» THE TASK:
Having located "06 20 50 76 23 (364, 2125)" in the records below, repeat exactly the line it is on and all subsequent lines, ending with the last.

» ENTRIES PROVIDED:
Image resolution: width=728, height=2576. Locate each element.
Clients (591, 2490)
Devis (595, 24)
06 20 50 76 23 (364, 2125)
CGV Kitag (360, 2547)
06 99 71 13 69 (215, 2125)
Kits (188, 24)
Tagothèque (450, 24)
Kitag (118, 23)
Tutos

» TASK SOLUTION:
06 20 50 76 23 (364, 2125)
CGV Kitag (360, 2547)
06 99 71 13 69 (215, 2125)
Kits (188, 24)
Tagothèque (450, 24)
Kitag (118, 23)
Tutos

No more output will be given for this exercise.